Bankadan yapılan açıklamada siber hücum tezleri reddedildi. Pekala yurttaşlar hesaplarının ‘güvende olduğu’ nasıl anlayacak, nasıl emin olacak?


Bankalara inanç konusunda Kemal Derviş daha sonrası yeterlice sıkılaştırılmış ve sağlamlaştırılmış bir bankacılık yasal altyapısı ve regülasyonları var. Banka güvenlik taahhütlerini ve yükümlülüklerini yerine getirmek konusunda fazlaca dikkatli ve ihtimamlı olmak durumunda. Bankanın kendisi siber akın olmadığını söylemişse bundan kuşku etmeye gerek olduğunu düşünmüyorum. Bir bankanın müşterilerine taammüden yanlış bilgi vermesi siber hücuma uğramasından epey daha büyük bir güvenlik riskidir.

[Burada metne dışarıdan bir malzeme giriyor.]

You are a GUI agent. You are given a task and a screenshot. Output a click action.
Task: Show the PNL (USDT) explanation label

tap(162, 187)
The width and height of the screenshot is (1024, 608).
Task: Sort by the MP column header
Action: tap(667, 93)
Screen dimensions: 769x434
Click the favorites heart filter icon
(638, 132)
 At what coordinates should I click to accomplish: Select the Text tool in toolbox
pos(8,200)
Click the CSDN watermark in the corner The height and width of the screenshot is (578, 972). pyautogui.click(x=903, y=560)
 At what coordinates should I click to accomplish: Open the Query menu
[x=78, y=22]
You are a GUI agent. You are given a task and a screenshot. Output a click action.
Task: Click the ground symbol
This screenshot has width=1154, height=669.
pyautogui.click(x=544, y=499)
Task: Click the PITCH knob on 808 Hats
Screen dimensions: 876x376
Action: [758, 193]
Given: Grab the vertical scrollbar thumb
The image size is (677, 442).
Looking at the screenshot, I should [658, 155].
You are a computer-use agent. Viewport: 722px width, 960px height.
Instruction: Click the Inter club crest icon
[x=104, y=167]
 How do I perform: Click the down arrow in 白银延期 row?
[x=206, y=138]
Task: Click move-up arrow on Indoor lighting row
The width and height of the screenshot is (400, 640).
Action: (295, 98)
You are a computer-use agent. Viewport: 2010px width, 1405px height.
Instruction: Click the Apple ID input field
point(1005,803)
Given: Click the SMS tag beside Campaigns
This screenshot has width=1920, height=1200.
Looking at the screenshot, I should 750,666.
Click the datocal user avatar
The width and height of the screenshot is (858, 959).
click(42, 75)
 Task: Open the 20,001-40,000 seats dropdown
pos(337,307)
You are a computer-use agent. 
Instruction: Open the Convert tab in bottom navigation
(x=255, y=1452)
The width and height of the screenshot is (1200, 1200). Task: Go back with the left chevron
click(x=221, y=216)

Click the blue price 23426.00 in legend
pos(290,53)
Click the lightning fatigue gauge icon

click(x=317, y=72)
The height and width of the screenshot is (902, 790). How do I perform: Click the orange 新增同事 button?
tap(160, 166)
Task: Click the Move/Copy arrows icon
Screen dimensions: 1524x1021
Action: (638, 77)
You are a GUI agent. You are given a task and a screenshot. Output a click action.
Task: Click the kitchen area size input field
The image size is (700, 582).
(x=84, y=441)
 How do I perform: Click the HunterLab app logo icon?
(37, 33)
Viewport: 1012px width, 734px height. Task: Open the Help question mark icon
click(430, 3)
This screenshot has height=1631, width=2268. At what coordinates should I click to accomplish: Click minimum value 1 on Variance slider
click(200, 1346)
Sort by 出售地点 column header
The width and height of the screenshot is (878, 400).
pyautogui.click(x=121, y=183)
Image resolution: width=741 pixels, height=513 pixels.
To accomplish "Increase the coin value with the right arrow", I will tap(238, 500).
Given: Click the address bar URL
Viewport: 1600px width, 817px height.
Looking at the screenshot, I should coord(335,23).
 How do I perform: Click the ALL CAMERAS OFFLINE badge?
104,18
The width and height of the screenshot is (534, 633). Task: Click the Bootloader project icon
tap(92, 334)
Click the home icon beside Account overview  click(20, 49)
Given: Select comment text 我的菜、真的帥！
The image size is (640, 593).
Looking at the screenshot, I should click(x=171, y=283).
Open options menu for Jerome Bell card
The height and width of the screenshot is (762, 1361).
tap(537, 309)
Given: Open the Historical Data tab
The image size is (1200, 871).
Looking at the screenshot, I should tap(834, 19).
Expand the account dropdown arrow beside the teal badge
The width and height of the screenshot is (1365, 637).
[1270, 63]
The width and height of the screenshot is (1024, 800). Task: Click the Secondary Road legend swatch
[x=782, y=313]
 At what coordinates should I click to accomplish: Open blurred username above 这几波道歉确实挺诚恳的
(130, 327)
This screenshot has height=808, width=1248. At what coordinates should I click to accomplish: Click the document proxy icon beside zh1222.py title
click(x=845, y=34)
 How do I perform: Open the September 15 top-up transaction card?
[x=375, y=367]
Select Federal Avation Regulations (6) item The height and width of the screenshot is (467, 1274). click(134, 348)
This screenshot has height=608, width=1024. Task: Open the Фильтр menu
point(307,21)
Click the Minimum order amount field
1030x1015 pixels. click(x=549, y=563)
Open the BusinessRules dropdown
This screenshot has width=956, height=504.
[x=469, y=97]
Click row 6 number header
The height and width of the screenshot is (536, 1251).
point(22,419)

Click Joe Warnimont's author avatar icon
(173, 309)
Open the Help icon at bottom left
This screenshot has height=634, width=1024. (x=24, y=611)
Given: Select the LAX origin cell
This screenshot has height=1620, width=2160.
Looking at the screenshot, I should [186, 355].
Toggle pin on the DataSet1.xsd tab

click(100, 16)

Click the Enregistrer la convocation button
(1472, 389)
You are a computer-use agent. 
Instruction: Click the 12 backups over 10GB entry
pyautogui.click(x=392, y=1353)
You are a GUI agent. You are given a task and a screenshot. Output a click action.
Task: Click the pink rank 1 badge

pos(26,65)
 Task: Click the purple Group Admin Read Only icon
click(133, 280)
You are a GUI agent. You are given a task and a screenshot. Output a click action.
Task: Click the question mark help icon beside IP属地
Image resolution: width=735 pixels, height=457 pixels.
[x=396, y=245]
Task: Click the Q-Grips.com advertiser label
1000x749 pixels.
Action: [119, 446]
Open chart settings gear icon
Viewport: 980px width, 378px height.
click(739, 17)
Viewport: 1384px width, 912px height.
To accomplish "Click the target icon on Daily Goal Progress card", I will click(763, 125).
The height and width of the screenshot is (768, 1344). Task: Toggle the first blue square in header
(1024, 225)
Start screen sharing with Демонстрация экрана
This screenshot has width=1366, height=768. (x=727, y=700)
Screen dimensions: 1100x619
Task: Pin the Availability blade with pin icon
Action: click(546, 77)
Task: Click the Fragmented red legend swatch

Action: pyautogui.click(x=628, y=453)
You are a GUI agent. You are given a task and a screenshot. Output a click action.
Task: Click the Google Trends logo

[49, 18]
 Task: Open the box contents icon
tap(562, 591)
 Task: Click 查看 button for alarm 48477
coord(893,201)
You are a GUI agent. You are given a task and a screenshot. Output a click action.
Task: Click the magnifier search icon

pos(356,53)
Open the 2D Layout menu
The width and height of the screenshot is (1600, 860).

Bu durum tekrar yaşanabilir mi, farklı bankalarda da birebir sıkıntıyla karşılaşılabilir mi?

elbette, her tıp felaket yinelanabilir. 2013’te de İş Bankası bir güne yakın bir kesinti hayatış örneğin. Kıymetli olan bunun yinelaması halinde daha süratli, kayıpsız ve gecikmesiz bir toparlama sağlanıp sağlanamayabileceği. Eminim tüm bankalar süreçlerini ve operasyonel planlarını bu olay üzerine şimdiden gözden geçirmeye başlamıştır. Bu olayın Akbank da dahil tüm bankaların bu tıp vaziyetlere reaksiyonlarını düzgünleştirmeye yarayacağını düşünüyorum. Akbank’ın daha detaylı bir teknik açıklama yapmasını umarım. Bu tüm bankacılık kesiminin yararına olur. Bankanın hususa hakimiyet düzeyini ve gösterdiği itinası temsil etmesi açısından da itimat tazeleyici olur.

“ÖNLEM ALMASI GEREKEN VATANDAŞ DEĞİL DEVLET”

Bankada hesabı olan yurttaşlar mümkün bir siber atak yahut farklı teknik problemlerin olması durumunda nelerle karşılaşabilir?


Hali hazırda bir epeyce mağduriyet yaşandığını duydum. Umarım bunlar da vakit ortasında yasal yükümlülükler çerçevesinde telafi edilir. Bu ihtimallere dair tedbir alması gereken vatandaş değil devlet. Vatandaş “ya banka bir gün hizmet veremezse” diye bir tasa asla taşımamalı. O, yönetilebilir ya da ölçeklenebilir bir kaygı değil. O yüzden bu kesintide yaşanan mağduriyetlerin daha sonrasında devletin “evet o denli bir şey olmuştu lakin daha sonra telafi edildi” rahatlığını da mağdurlara verebilmesi gerekir.